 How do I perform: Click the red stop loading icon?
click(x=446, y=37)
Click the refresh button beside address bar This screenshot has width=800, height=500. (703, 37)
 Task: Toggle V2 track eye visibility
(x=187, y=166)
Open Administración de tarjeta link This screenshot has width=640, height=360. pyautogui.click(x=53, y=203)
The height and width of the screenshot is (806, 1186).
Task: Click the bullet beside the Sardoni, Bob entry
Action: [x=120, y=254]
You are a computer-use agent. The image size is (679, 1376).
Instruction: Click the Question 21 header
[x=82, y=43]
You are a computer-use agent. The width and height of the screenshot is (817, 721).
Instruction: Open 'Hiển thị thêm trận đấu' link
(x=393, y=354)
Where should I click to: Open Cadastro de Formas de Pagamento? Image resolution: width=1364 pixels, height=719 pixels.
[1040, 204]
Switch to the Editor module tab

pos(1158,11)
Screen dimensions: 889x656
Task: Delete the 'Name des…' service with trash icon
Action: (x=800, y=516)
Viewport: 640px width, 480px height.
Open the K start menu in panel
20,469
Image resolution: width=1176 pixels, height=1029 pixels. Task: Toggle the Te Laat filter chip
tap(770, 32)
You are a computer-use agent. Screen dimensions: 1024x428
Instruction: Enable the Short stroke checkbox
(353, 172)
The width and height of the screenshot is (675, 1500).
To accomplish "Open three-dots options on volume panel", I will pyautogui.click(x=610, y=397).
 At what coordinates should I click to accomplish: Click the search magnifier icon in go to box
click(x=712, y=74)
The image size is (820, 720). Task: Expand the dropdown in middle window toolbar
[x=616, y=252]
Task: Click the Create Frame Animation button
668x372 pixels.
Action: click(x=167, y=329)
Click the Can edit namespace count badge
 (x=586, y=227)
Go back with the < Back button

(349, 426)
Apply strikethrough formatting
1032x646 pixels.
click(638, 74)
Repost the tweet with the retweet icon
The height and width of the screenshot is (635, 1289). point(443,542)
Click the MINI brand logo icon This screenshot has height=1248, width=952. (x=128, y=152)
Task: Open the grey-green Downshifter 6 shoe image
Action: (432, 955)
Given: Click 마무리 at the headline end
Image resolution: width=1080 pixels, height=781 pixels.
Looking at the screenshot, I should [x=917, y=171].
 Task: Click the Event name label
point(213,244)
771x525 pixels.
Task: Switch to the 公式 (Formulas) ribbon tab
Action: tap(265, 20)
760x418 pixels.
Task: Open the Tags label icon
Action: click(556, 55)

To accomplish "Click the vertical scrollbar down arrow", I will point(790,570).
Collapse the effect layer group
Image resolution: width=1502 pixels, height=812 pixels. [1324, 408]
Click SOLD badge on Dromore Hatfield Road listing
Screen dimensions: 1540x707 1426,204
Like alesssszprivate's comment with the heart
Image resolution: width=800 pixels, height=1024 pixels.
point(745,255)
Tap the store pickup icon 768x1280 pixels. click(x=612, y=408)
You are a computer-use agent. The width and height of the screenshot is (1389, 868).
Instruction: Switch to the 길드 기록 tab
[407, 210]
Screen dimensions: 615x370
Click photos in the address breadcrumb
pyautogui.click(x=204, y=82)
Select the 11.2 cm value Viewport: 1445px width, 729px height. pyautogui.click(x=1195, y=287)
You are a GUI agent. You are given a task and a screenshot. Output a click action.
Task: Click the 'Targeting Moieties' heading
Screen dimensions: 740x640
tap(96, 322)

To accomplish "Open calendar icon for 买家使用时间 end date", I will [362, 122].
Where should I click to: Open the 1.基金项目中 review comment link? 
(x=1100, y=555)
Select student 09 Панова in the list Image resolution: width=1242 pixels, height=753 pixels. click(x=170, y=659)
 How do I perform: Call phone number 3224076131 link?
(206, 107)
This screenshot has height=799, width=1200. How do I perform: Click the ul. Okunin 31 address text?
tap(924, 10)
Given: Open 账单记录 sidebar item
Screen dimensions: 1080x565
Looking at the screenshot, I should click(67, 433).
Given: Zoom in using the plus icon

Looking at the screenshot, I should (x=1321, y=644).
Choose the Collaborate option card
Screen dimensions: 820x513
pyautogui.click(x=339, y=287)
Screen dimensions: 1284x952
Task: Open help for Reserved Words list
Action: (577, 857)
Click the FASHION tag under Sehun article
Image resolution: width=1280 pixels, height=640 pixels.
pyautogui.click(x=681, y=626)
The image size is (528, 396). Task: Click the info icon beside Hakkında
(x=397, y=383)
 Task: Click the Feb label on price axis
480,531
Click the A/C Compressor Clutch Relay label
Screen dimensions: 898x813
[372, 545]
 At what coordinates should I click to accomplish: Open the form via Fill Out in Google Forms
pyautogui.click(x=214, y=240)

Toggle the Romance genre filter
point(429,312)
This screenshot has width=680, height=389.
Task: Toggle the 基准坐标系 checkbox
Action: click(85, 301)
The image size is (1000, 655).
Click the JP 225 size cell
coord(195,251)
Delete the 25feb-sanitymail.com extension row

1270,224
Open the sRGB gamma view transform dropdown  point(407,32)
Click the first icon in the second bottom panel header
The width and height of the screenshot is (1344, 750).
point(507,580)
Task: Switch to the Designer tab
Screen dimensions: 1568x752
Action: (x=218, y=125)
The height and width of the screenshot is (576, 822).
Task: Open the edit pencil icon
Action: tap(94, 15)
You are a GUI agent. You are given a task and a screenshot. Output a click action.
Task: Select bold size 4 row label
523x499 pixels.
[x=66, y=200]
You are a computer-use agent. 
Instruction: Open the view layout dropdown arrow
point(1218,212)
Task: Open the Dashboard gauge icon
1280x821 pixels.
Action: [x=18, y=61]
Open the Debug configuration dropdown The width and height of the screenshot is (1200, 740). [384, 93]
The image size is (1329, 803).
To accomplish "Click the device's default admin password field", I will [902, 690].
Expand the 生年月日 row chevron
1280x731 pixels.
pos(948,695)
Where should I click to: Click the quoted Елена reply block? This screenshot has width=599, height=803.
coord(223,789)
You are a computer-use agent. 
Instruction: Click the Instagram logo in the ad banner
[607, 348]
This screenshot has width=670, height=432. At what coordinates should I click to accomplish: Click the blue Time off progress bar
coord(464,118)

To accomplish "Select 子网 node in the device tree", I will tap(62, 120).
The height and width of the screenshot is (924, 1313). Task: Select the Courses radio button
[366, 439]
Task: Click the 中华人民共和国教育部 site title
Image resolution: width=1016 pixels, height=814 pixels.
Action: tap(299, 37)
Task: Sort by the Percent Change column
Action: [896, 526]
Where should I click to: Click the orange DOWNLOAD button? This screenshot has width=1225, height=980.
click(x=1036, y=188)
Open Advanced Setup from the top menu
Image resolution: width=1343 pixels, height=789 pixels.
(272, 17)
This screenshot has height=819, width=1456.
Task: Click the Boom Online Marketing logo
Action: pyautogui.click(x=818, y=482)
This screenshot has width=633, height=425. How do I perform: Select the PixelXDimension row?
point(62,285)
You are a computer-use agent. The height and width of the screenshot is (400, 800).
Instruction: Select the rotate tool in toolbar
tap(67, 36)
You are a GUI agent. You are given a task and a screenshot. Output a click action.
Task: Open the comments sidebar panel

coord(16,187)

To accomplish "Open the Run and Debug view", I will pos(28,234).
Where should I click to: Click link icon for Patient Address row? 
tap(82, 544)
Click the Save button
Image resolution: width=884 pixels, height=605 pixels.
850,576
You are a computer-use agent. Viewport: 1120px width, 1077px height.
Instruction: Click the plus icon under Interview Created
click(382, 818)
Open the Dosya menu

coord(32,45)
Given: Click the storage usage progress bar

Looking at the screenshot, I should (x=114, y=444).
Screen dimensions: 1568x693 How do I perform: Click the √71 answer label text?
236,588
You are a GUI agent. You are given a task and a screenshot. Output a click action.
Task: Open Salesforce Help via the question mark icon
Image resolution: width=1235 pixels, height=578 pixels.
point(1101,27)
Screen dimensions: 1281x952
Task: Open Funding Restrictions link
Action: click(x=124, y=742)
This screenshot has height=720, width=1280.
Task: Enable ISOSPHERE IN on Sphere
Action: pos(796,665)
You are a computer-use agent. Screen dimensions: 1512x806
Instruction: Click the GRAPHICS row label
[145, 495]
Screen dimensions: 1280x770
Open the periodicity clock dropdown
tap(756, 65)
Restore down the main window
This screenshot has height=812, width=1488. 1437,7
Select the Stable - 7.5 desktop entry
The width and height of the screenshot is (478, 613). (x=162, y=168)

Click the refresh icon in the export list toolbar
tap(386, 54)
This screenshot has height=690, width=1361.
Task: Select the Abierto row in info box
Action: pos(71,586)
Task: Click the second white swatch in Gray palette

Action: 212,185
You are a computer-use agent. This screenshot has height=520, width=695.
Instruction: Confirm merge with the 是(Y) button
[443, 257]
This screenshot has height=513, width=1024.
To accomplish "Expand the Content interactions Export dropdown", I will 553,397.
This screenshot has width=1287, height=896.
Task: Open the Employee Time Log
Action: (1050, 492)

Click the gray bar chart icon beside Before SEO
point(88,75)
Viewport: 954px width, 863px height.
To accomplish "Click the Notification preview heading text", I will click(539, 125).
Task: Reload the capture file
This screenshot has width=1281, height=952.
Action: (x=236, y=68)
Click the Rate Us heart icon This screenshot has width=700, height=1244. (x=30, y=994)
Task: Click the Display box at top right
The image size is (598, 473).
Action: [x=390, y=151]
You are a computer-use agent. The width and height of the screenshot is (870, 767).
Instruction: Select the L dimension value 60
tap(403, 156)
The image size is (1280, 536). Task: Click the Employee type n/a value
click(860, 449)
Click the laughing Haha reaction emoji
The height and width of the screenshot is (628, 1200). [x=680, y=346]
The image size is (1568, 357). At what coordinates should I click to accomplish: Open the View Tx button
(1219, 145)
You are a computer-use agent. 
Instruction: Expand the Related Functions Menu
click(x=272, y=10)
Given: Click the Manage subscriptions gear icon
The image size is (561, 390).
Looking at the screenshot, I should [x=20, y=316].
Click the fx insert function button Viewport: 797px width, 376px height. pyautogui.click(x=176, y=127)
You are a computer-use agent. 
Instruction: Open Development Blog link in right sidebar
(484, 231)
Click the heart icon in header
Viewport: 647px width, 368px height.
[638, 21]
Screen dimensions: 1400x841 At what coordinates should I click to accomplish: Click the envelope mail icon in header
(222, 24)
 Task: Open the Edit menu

Task instructions: For the string "heading", filter the data and copy out each line where it occurs.

Expected answer:
Task: Click the 'Targeting Moieties' heading
To accomplish "Click the Notification preview heading text", I will click(539, 125).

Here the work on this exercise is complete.